Tape proves the agent survived one crash. TapeChaos proves it survives the matrix.

This is the design spec for fault injection and chaos engineering on top of Tape. It is a companion to tape.md (the runtime) and tape-event-bus.md (the reactor surface); read those first.


0. The one-paragraph version

A durable agent runtime has a journal. A journal is also the perfect chaos substrate: every fault has a natural coordinate (a seq, a decision index, an effect key, a subject path), every invariant is already projected (one wire, one record; obligations drained; budgets respected), and every run is replayable. TapeChaos turns that journal into a chaos engine. It ships four stacked layers — deterministic simulation underneath, in-process failpoints at the six primitives, span-keyed faults at the SDK surface, and a reliability-surface harness on top — so the same scenario can be driven from a unit test, a soak job, a GameDay, or a CI replay. The result is the first chaos framework where the system under test and the chaos substrate share the same data model.


1. The thesis

Most chaos frameworks bolt on. They inject a fault, run a workload, and hope an alert fires. The journal Tape already keeps changes the shape:

  • Faults can be keyed to the journal coordinates the system itself uses. tape::begin_effect::post_db is a real surface, not a wrapping.
  • Invariants can be read off the projections that already exist. "One wire" is count(effects WHERE business_key=b AND status=CONFIRMED) = 1, not a custom assertion the test had to compute.
  • Failures can be replayed bit-for-bit, because the seed that drives the simulator is the seed of every choice the run made.
  • Minimum failure sets can be derived from a successful run's lineage, not guessed by the test author.

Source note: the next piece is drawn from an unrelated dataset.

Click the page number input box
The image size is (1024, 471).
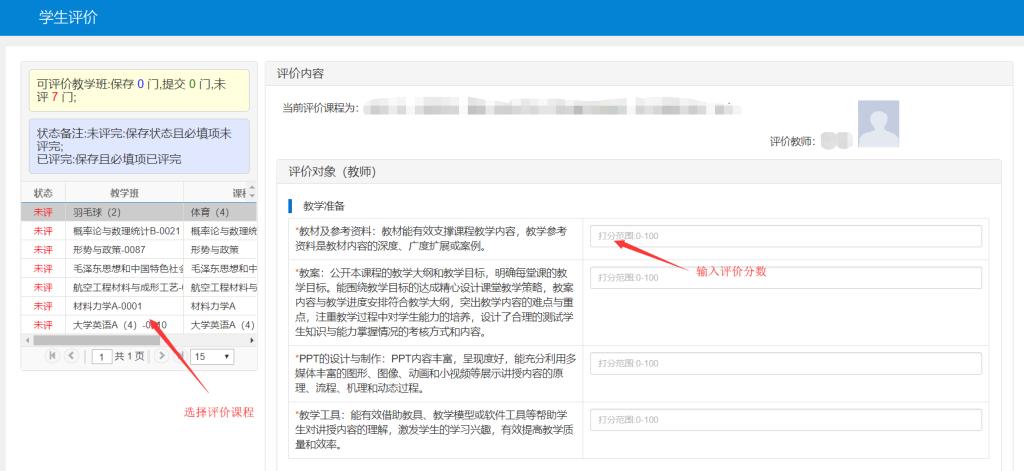click(101, 356)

The journal tells you what happened. TapeChaos asks the journal what would have to break for the answer to change.

The four properties above — keyed, projected, replayed, derived — are what separate this from "Chaos Monkey for agents."


2. The taxonomy — six primitives × six failure shapes

Tape's six primitives (§IX of the treatise) admit six failure shapes each. The matrix is the contract: every cell needs a name, an injector, and an invariant that detects it.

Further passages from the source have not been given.